Half of the earnings announcements made by companies have market returns that are 30 times as large as a typical non-announcement day. These kind of moves make volatility driven option strategies successful many times. The research shows that companies that have surprised the market with better than expected earnings will continue to do so. The research also shows that it is very difficult to predict how the market will react to good or bad surprise earnings. Sometimes it sells the news even when it is good and sometimes it goes up on bad news, the complexity of the reports also come into play where revenue is not what the market wanted so it sales off even though the earnings beat expectations.
The book recommends buying options that are very close to at-the-money on both sides both a call and a put where the delta is near 1 in the closest month to expiration. This is an option straddle where you profit on a sharp move in the underlying stock regardless of which way it moves as long as it is a big move. This is where you want to be to get the maximum response to price movement with the option that occurs in the equity. This is a very short term strategy buying the day of the earnings announcement and only holding to the next day. This limits any deterioration in the option through losing the theta value through time. You want to sell the options on both sides the next day to lock in profits after the move before the stock retraces. Growth stocks often have the torpedo effect when they miss earnings and fall dramatically, this would be profitable for this straddle strategy.

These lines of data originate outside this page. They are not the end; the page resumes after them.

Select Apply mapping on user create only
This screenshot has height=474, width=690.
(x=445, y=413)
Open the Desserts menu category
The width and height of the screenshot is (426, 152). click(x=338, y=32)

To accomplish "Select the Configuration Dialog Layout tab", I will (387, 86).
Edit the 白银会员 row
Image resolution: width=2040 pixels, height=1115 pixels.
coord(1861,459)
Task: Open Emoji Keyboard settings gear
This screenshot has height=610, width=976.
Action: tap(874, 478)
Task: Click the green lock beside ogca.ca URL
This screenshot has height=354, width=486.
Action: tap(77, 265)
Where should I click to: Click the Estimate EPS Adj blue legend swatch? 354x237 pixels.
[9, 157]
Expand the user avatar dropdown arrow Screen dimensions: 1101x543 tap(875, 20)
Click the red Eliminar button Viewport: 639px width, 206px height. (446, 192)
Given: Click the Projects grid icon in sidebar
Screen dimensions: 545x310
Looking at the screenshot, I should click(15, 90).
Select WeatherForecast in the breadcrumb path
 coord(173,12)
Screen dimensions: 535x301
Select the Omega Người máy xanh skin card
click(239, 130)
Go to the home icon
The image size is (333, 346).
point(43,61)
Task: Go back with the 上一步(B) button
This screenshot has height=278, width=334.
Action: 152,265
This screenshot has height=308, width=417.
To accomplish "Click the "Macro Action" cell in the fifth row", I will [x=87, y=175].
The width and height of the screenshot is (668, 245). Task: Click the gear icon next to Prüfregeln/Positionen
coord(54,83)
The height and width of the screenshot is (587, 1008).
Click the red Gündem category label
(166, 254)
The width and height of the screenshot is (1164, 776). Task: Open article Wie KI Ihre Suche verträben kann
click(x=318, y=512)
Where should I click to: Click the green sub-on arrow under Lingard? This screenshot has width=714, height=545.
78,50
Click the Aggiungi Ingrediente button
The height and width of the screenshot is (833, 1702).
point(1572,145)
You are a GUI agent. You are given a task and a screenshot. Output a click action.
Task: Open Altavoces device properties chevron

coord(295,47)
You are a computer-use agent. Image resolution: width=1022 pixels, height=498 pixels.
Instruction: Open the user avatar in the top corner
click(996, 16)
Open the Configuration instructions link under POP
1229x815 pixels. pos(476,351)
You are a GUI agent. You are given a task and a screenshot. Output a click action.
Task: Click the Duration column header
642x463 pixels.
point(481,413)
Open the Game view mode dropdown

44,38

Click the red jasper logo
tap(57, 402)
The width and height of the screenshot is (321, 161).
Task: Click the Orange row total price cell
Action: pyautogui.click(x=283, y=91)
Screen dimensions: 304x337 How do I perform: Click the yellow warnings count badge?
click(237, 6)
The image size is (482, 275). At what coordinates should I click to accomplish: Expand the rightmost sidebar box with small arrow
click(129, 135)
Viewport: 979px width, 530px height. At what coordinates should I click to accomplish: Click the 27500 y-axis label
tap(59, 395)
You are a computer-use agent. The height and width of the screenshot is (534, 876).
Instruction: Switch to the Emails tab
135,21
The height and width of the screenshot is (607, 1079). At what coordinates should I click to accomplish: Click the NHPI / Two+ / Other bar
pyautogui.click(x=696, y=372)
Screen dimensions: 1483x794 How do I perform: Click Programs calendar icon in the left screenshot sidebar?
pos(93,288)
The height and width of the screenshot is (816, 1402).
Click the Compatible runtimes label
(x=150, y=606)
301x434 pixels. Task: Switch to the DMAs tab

However for this strategy to work you must buy options that trade enough contracts to have a tight bid and ask spread so you do not lose your profits going in and out of the trade of a stock with illiquid options. If the stock does not move fast enough after earnings to cover both premiums then you will sell the next day for a loss because of collapsing volatility value in Vega. However if the stock does move farther than the premiums of both the call and the put you will have a profit on the side that was hedged for that direction that will cover the loss of the other side of the straddle that will be almost worthless after the trend.
This strategy caps your down side risk but gives you the potential for unlimited profits theoretically in a strong trend after earnings.
One problem with this strategy is the efficiency of pricing in implied volatility. You must have that greater than expected move to be profitable. The book does a good job of showing option traders how to locate these specific types of trades. The winning trades on the right trades are in the high double digits on the capital used.
These trades are non-directional which increases your odds, you do not have to predict the direction of a big move you just need a big move. Great book for people learning about option strategies, great food for thought.